Task requirements:
Output the stretch of items from the start through the line containing "tap(768, 315)" as a Markdown table with the columns Row and Item line, skipping blank lines. Leave the pictures out.

Data:
☆ ☆ ☆ ☆ ☆

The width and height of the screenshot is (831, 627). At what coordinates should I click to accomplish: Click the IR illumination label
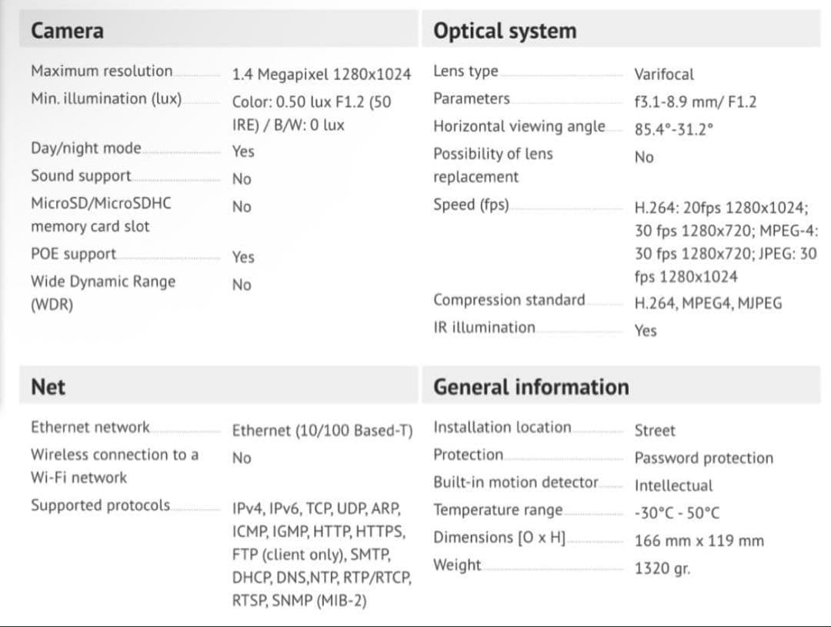[484, 327]
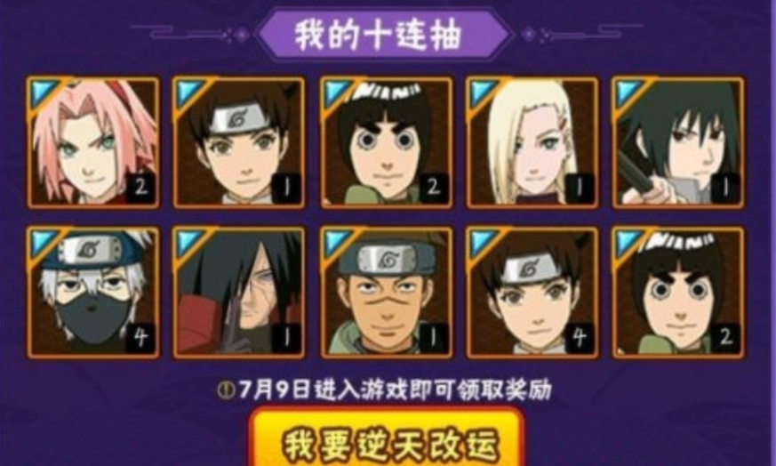776x466 pixels.
Task: Click the blue triangle badge on Kakashi card
Action: click(44, 243)
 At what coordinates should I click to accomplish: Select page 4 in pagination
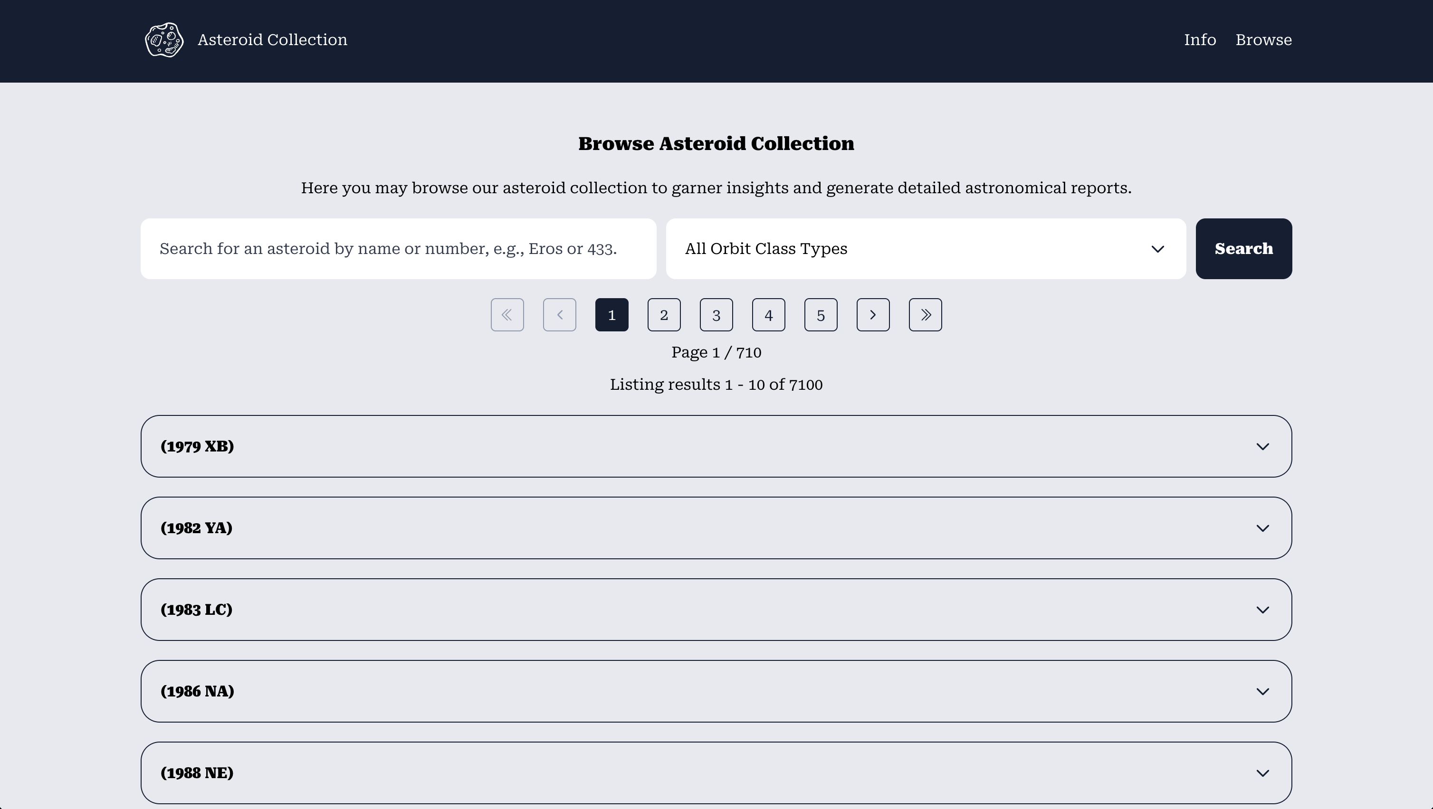tap(768, 315)
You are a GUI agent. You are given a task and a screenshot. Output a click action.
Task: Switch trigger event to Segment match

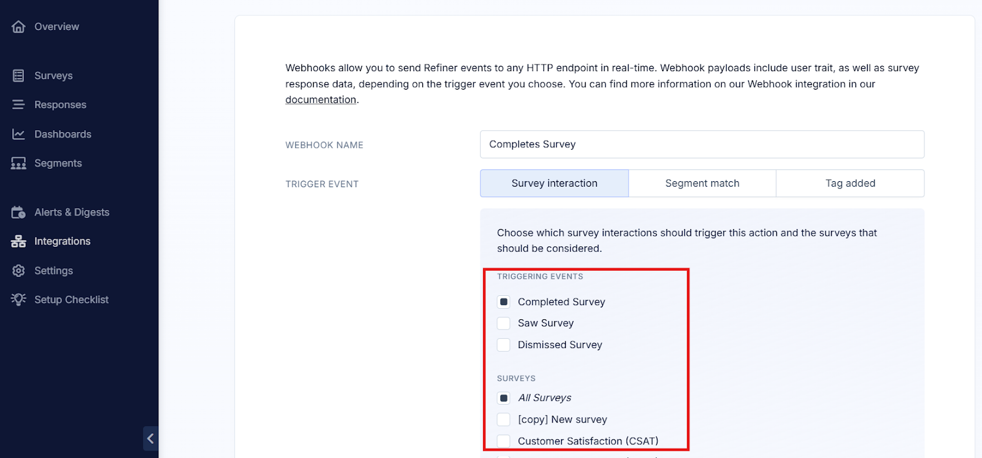[x=702, y=184]
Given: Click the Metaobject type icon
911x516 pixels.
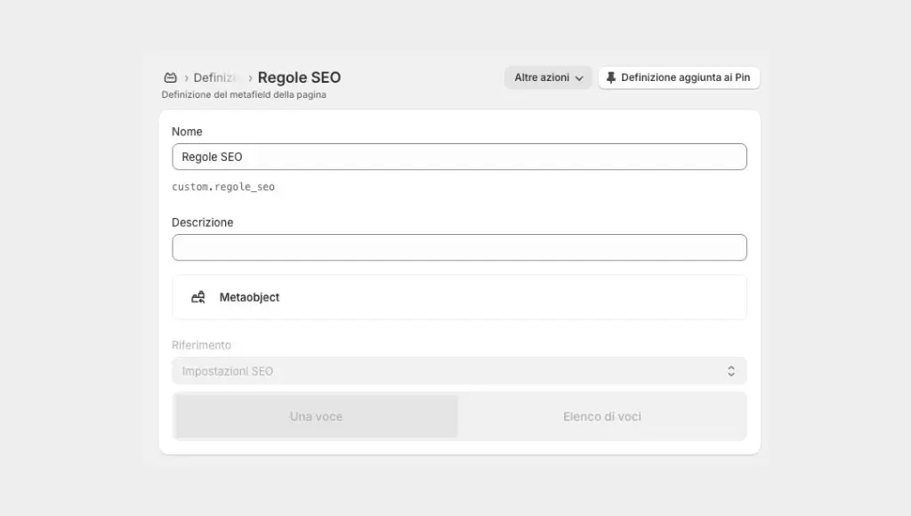Looking at the screenshot, I should tap(198, 297).
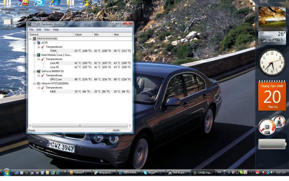Open the pikachu desktop shortcut
The height and width of the screenshot is (181, 289).
(x=86, y=4)
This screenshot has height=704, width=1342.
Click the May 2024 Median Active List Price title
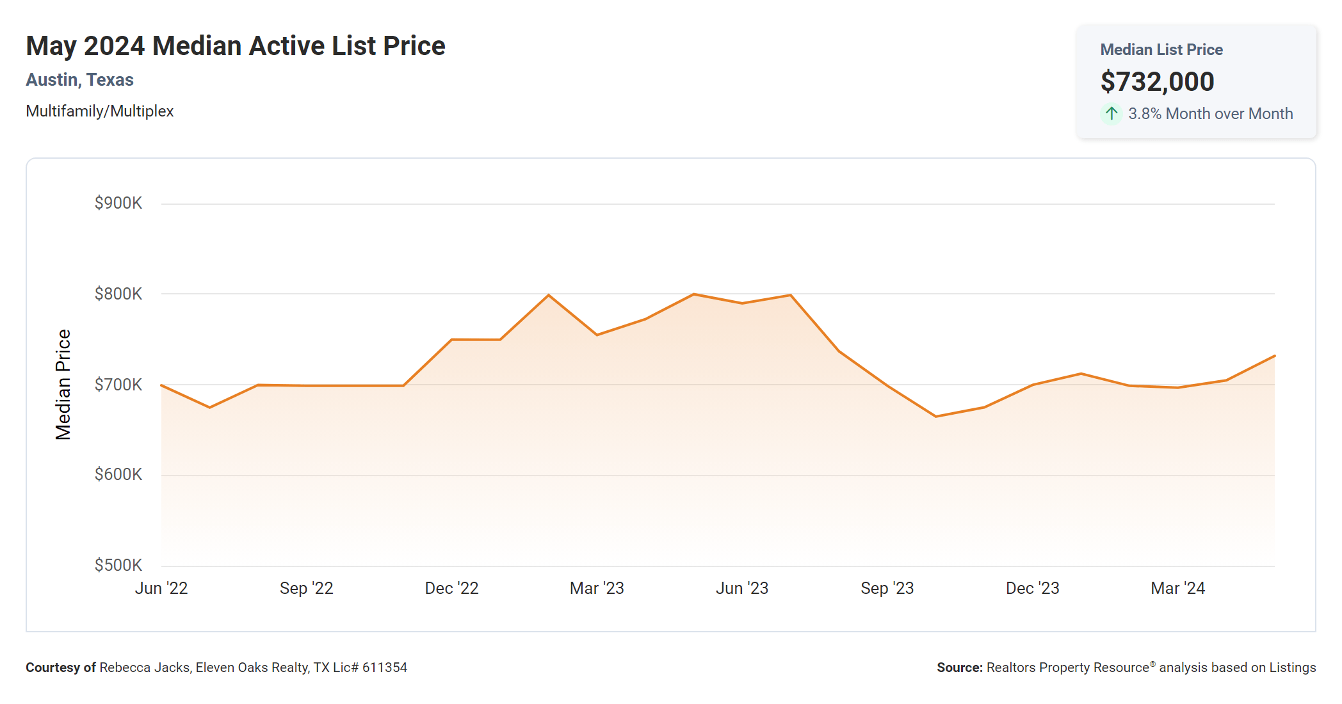coord(235,46)
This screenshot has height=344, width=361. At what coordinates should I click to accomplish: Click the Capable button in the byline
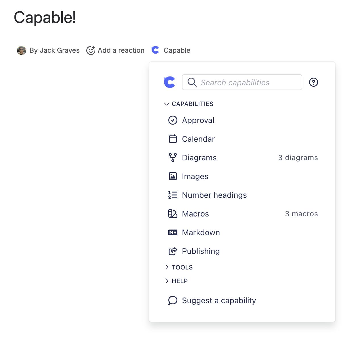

☆ ☆ ☆ ☆ ☆

Written response:
| Row | Item line |
|---|---|
| 1 | The width and height of the screenshot is (831, 627). At what coordinates should I click to accomplish: Click the IR illumination label |
| 2 | [484, 327] |
| 3 | 776x466 pixels. |
| 4 | Task: Click the blue triangle badge on Kakashi card |
| 5 | Action: click(44, 243) |
| 6 |  At what coordinates should I click to accomplish: Select page 4 in pagination |
| 7 | tap(768, 315) |